Pengertian dan Kajian Filsafat
Dalam kehidupan
sehari – hari kita mungkin sering mendengar kata filsafat. Lalu apakah kita
sudah mengetahui pengertian dari filsafat tersebut? Banyak juga orang yang
belum mengetahui makna sesungguhnya dari filsafat padahal filsafat adalah ilmu
yang penting karena filsafat adalah induk dari segala ilmu pengetahuan. Selain
itu banyak pula yang belum mengetahui ruang lingkup dari filsafat. Sesungguhnya
ruang lingkup filsafat saling berhubungan dengan pengertian filsafat itu
sendiri.
Maka
dari itulah kami menyusun makalah ini untuk memberi penjelasan sedikit tentang Pengertian
Filsafat serta Ruang Lingkup Filsafat. Selain itu, makalah ini juga
ditujukan sebagai tugas mata kuliah Filsafat Umum.
.....
Ketentuan Tugas:
1. Ringkaslah teks tentang filsafat dalam dua kalimat.
2. Tuliskan ulang bagian teks tentang filsafat tanpa perubahan apa pun, mulai dari "Pengertian dan Kajian" dan berakhir pada "kuliah Filsafat Umum.".
Baris-baris data setelah teks ini tidak perlu dipakai.

Data Tersimpan:
.....
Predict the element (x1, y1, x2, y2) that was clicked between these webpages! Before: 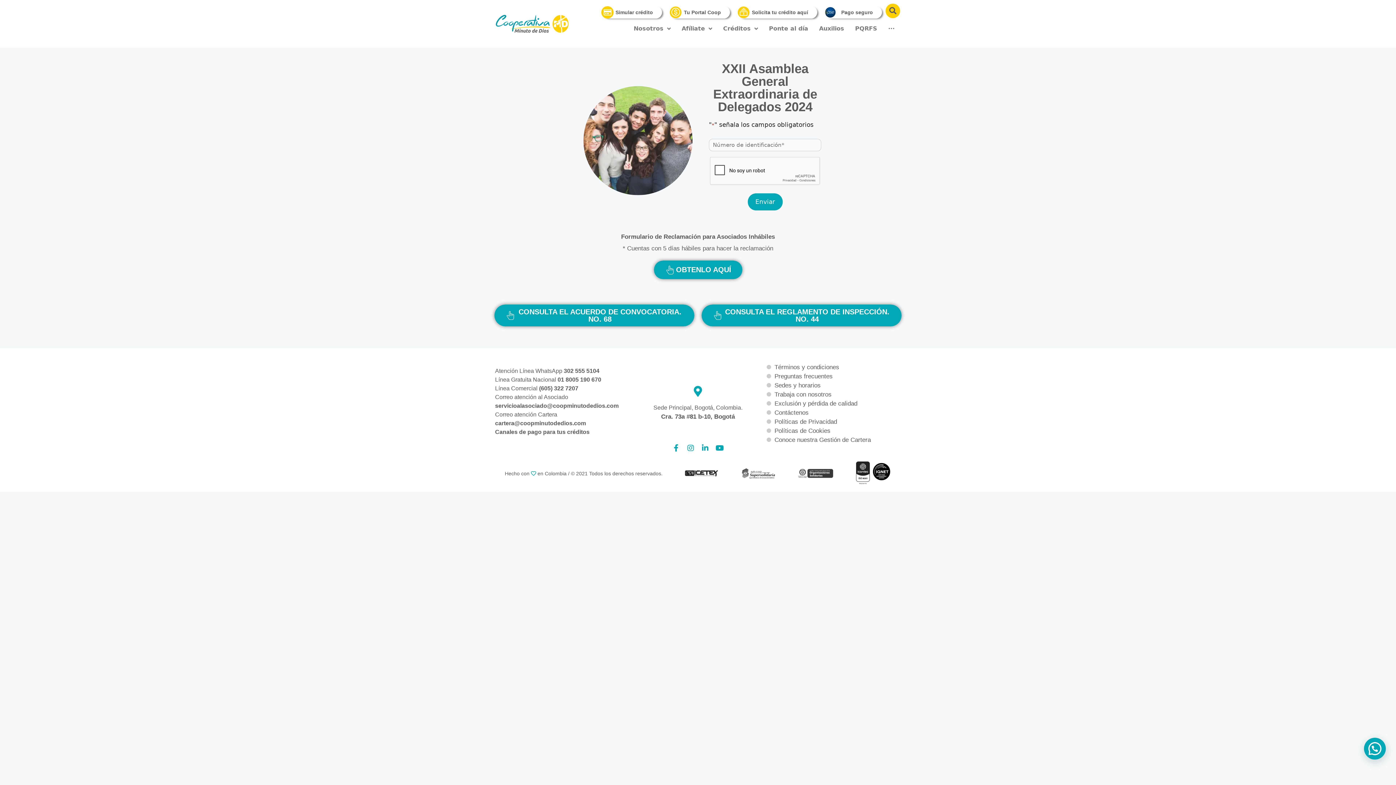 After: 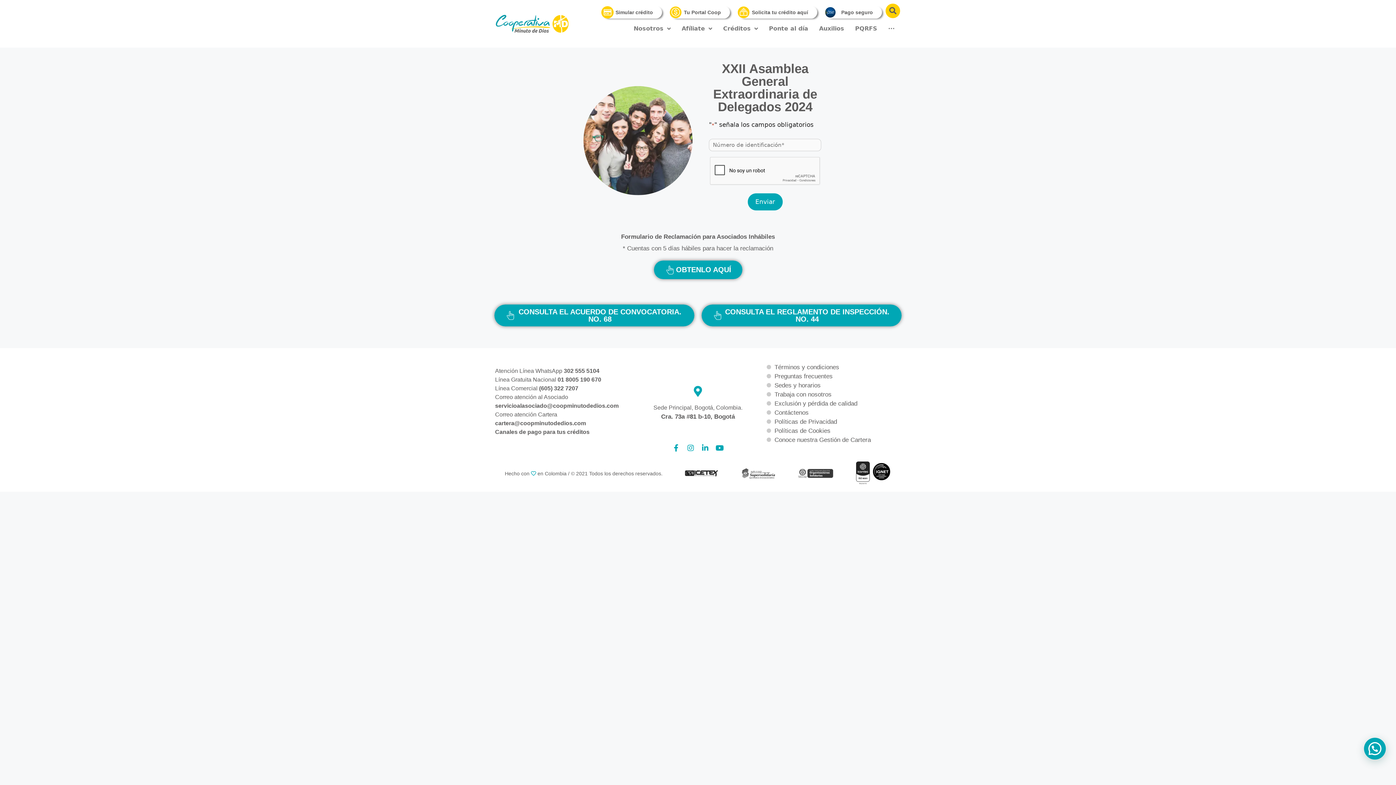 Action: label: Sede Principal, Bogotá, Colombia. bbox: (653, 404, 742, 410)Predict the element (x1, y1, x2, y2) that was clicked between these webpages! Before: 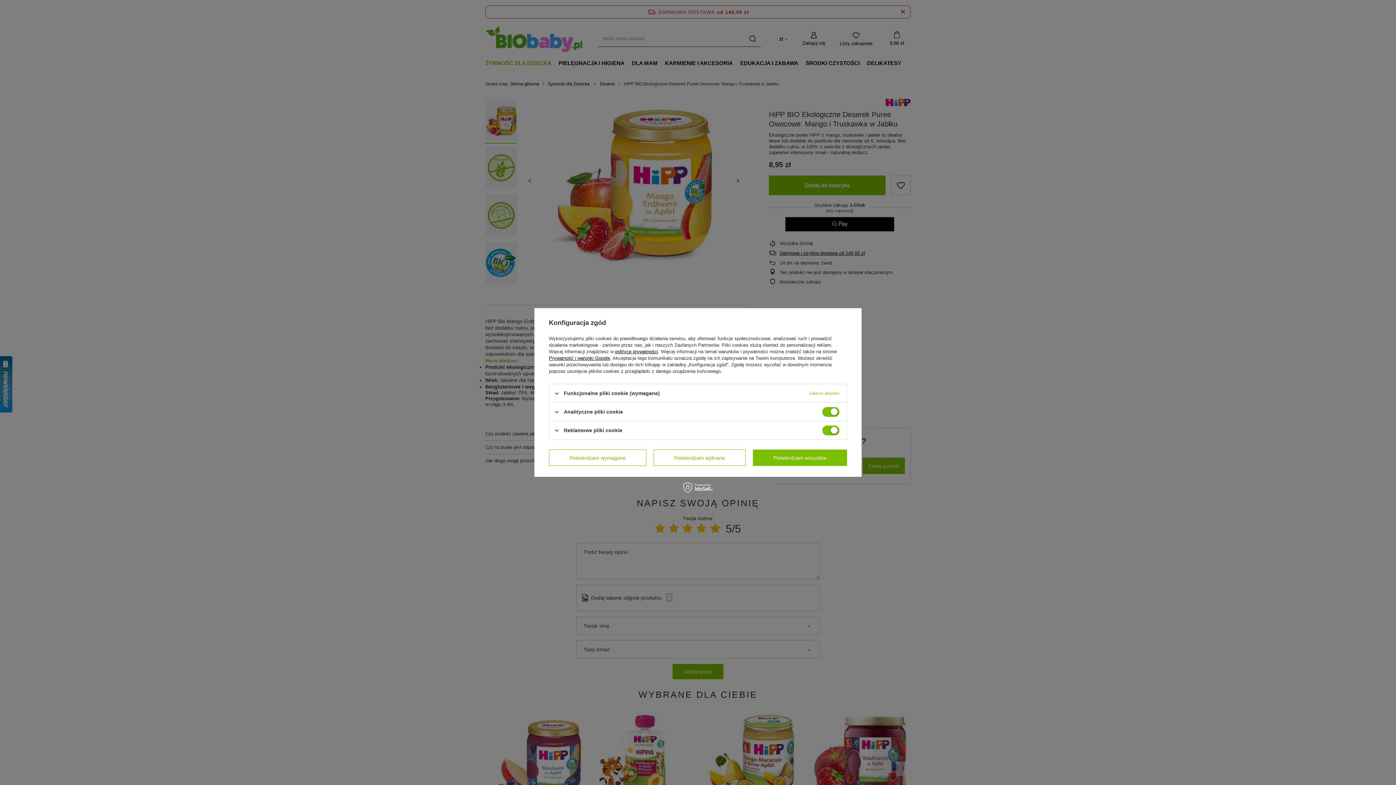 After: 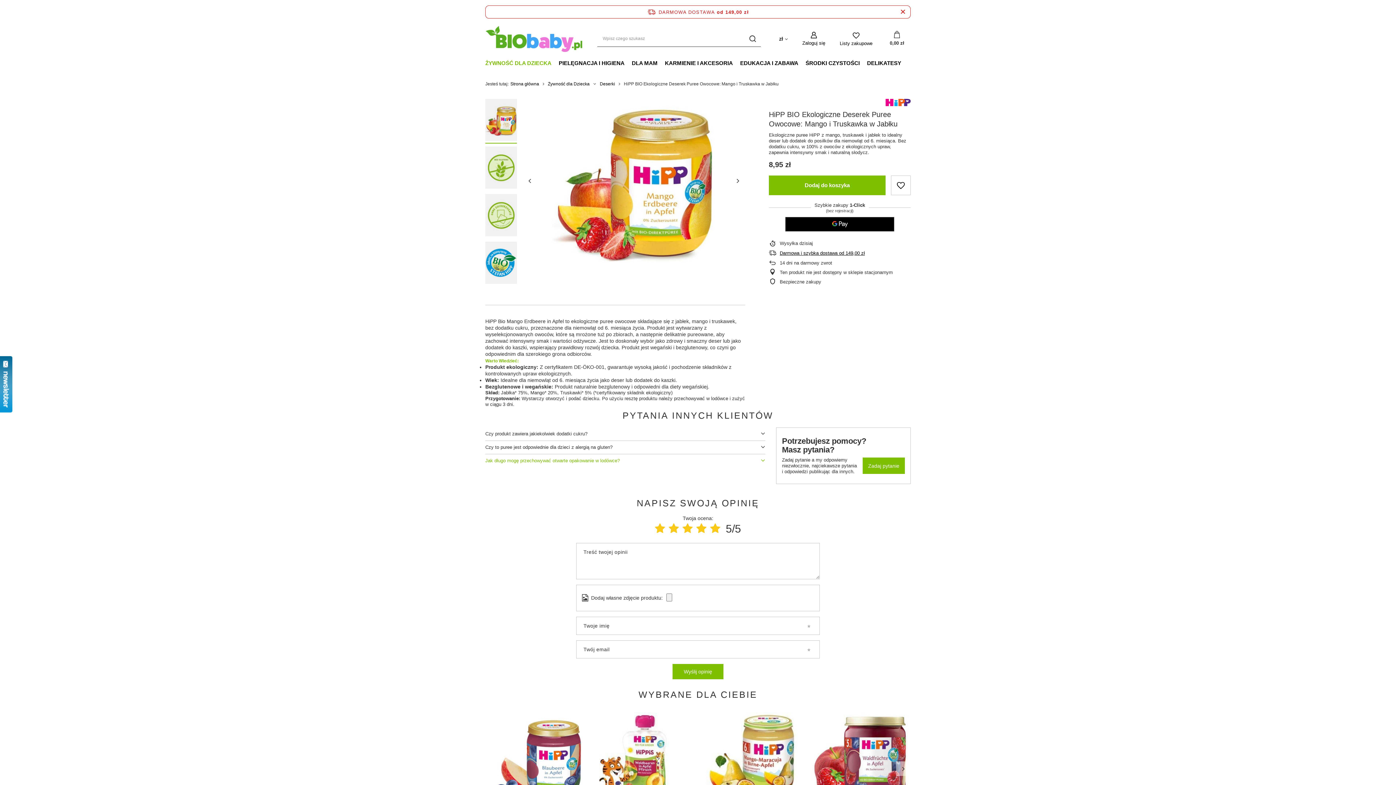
.....
Jawaban Lengkap:
1. Kata filsafat mungkin sering terdengar dalam kehidupan sehari-hari, tetapi banyak orang belum mengetahui makna sesungguhnya maupun ruang lingkupnya, padahal filsafat adalah induk dari segala ilmu pengetahuan. Karena itu makalah ini disusun untuk menjelaskan pengertian dan ruang lingkup filsafat, sekaligus sebagai tugas mata kuliah Filsafat Umum.

2.
Pengertian dan Kajian Filsafat
Dalam kehidupan
sehari – hari kita mungkin sering mendengar kata filsafat. Lalu apakah kita
sudah mengetahui pengertian dari filsafat tersebut? Banyak juga orang yang
belum mengetahui makna sesungguhnya dari filsafat padahal filsafat adalah ilmu
yang penting karena filsafat adalah induk dari segala ilmu pengetahuan. Selain
itu banyak pula yang belum mengetahui ruang lingkup dari filsafat. Sesungguhnya
ruang lingkup filsafat saling berhubungan dengan pengertian filsafat itu
sendiri.
Maka
dari itulah kami menyusun makalah ini untuk memberi penjelasan sedikit tentang Pengertian
Filsafat serta Ruang Lingkup Filsafat. Selain itu, makalah ini juga
ditujukan sebagai tugas mata kuliah Filsafat Umum.